10. Le moyen n'est donc pas fondé.
Mais sur le moyen, pris en sa troisième branche
Enoncé du moyen
11. Le GAEC [Y] père et fils fait le même grief à l'arrêt alors « que la renonciation à une option ne fait pas obstacle à son rétablissement lorsque tous les intéressés y consentent ; qu'en l'espèce, à supposer que Mme [V] ait effectivement renoncé à la faculté de revendiquer la qualité d'associé du GAEC au titre de l'apport effectué par son époux, cette faculté a été rétablie avec l'accord de son conjoint, [R] [Y], et des autres associés du GAEC, manifesté par la décision de l'assemblée générale du 11 octobre 2012 ; qu'en jugeant néanmoins cette renonciation irrévocable, nonobstant l'accord contraire de tous les intéressés, la cour d'appel a violé l'article 1134 devenu 1103 du code civil. »
Réponse de la Cour
Vu l'article 1134, alinéa 1er, du code civil, dans sa rédaction antérieure à celle issue de l'ordonnance du 10 février 2016 :
12. Il résulte de ce texte que la renonciation par l'époux à sa qualité d'associé lors de l'apport fait à la société de biens communs par son conjoint ne fait pas obstacle à ce que l'unanimité des associés lui reconnaisse ultérieurement, à sa demande, cette même qualité.
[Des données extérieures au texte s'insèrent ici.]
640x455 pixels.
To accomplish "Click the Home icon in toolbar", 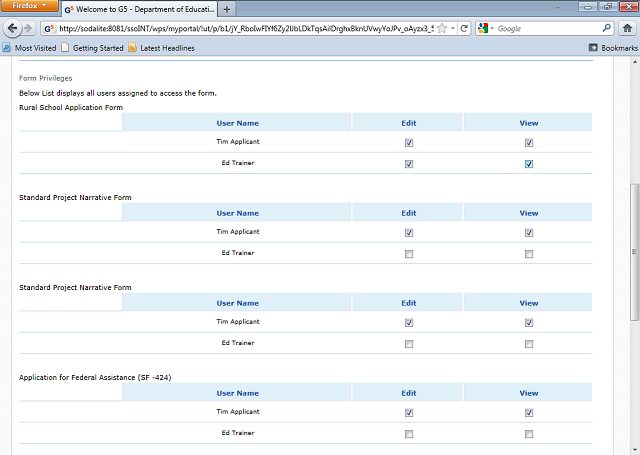I will click(628, 28).
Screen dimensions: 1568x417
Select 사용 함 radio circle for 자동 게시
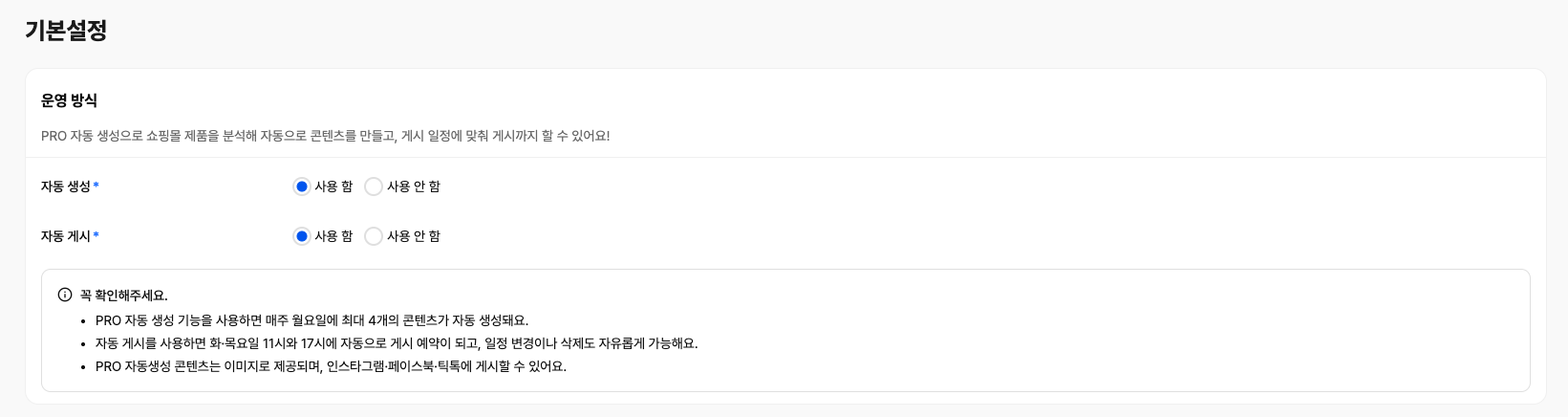(x=301, y=236)
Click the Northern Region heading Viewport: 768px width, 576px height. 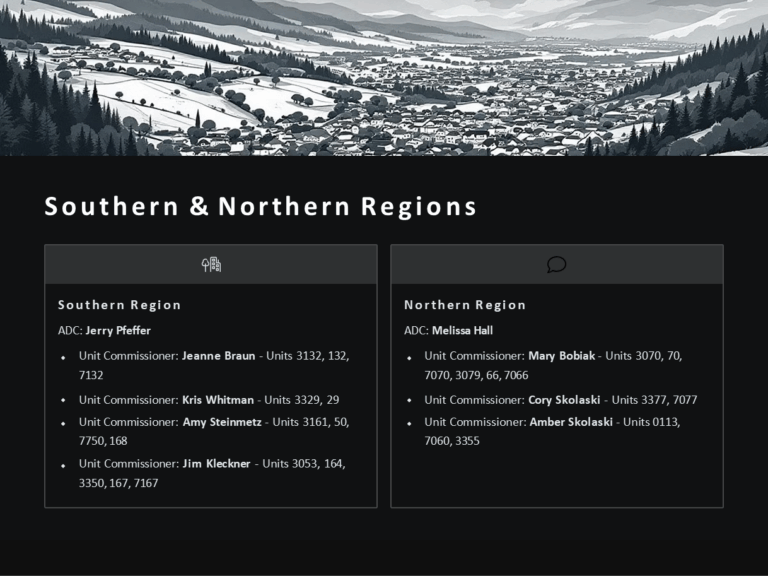[464, 305]
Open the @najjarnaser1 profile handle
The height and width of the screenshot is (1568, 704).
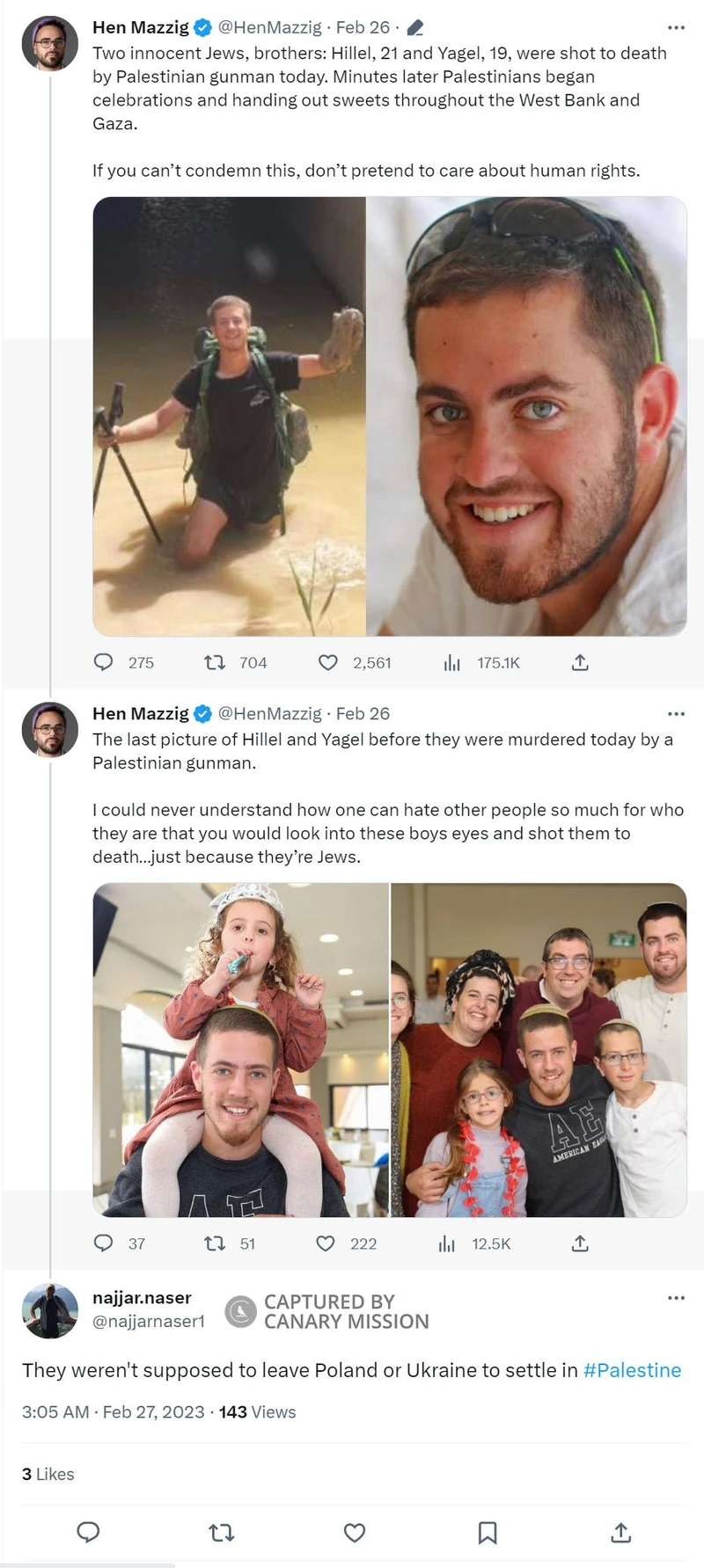(149, 1321)
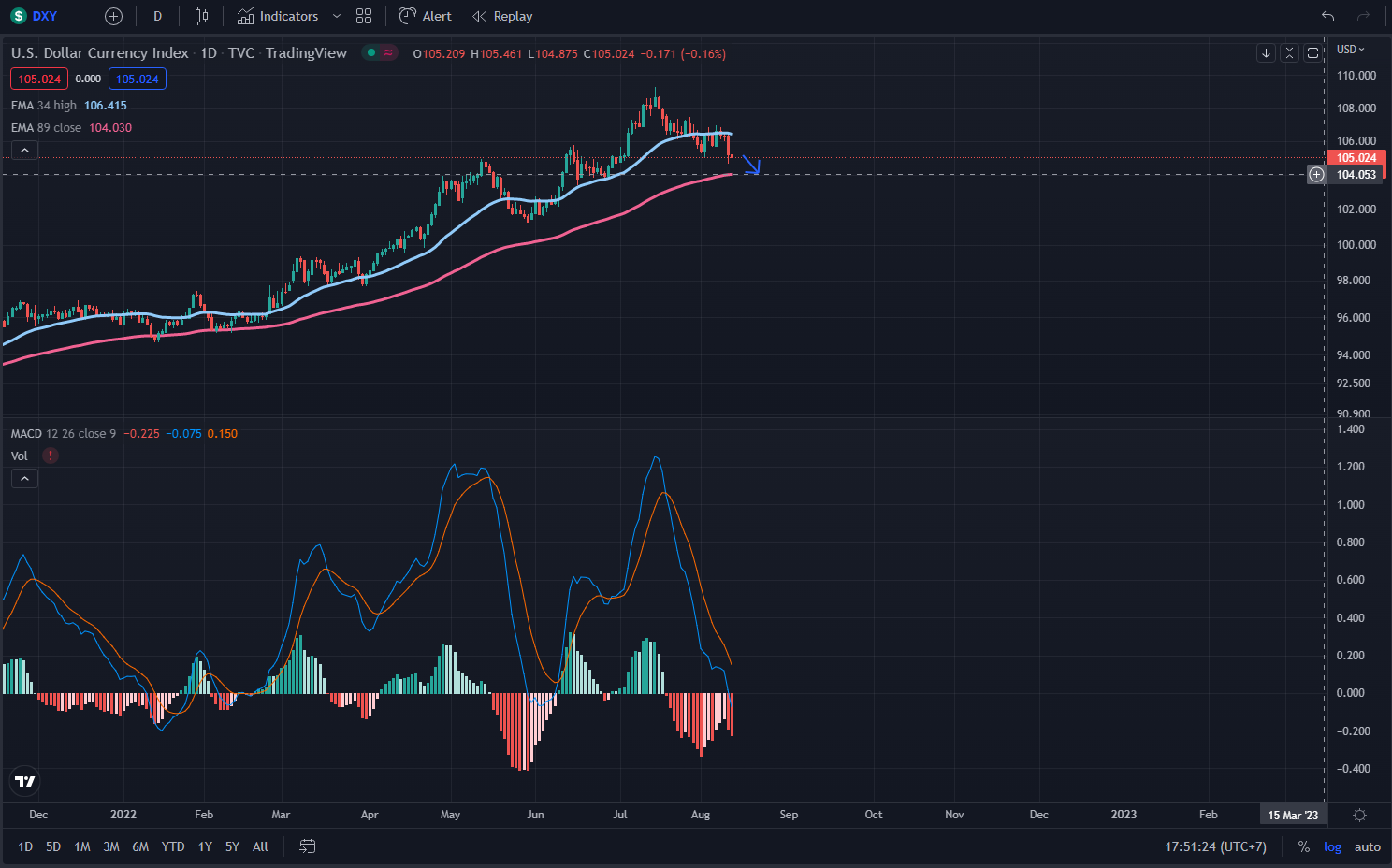
Task: Click the maximize chart pane icon
Action: (x=1312, y=53)
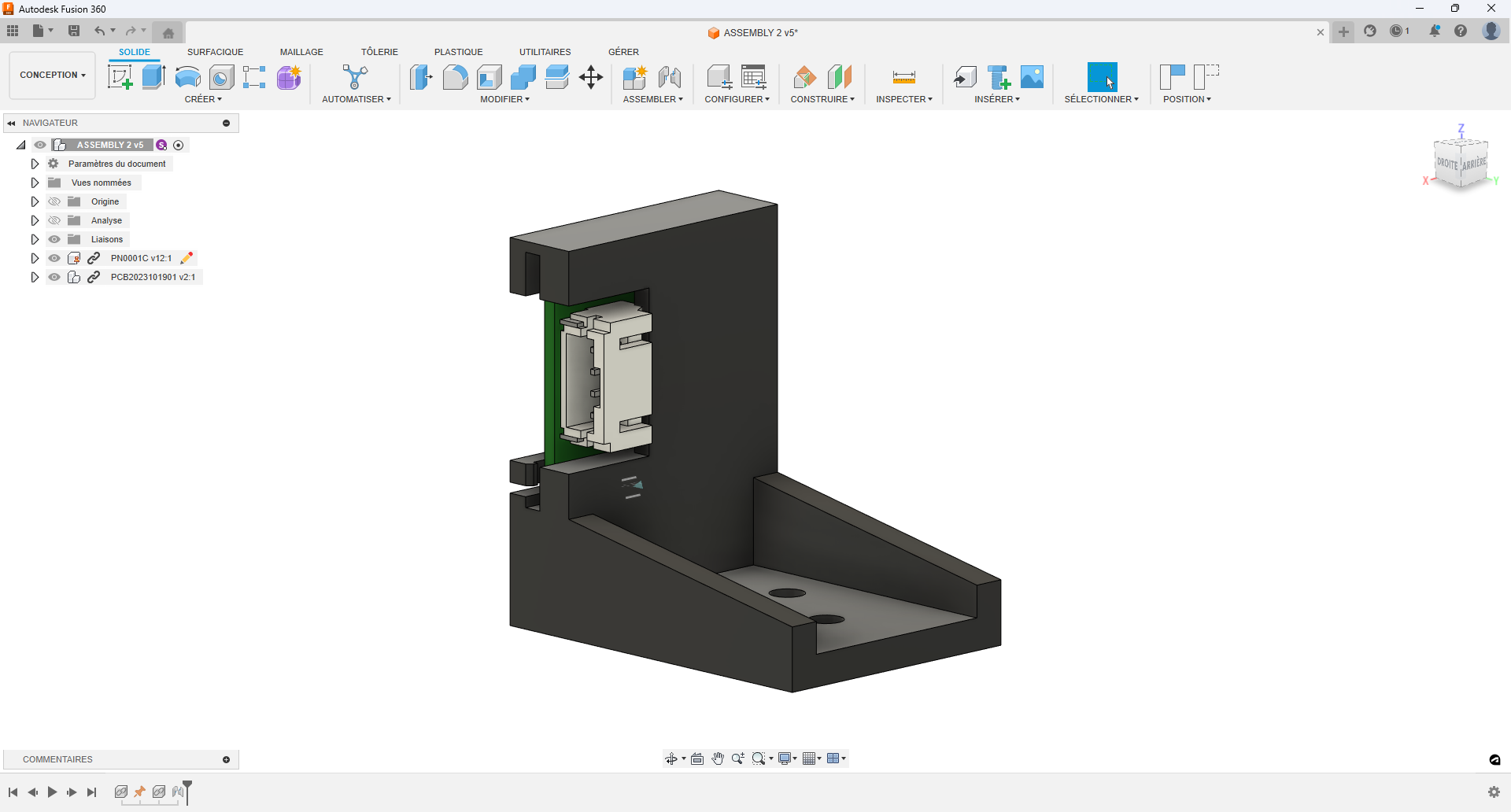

13. Pour dire que Mme [V] n'a pas valablement acquis la qualité d'associé du GAEC [Y] père et fils et que l'assemblée générale du 11 octobre 2012 est nulle et de nul effet sans qu'il soit nécessaire d'examiner les moyens développés par les parties quant à régularité formelle de cette décision, l'arrêt retient qu'à la lecture des articles 5 et 33 des statuts, Mme [V] a renoncé clairement et sans réserves à revendiquer la qualité d'associé du groupement, sans pouvoir revenir ultérieurement sur cette décision.
14. En se déterminant ainsi, sans rechercher si les deux associés du GAEC [Y] père et fils n'avaient pas, postérieurement à cette renonciation, manifesté leur consentement unanime à l'entrée de Mme [V] dans le groupement, la cour d'appel n'a pas donné de base légale à sa décision.
PAR CES MOTIFS, la Cour :
CASSE ET ANNULE, sauf en ce que confirmant le jugement, il dit la demande de M. [R] [Y] recevable, l'arrêt rendu le 4 mars 2022, entre les parties, par la cour d'appel d'Amiens ;
Remet, sauf sur ce point, l'affaire et les parties dans l'état où elles se trouvaient avant cet arrêt et les renvoie devant la cour d'appel de Douai.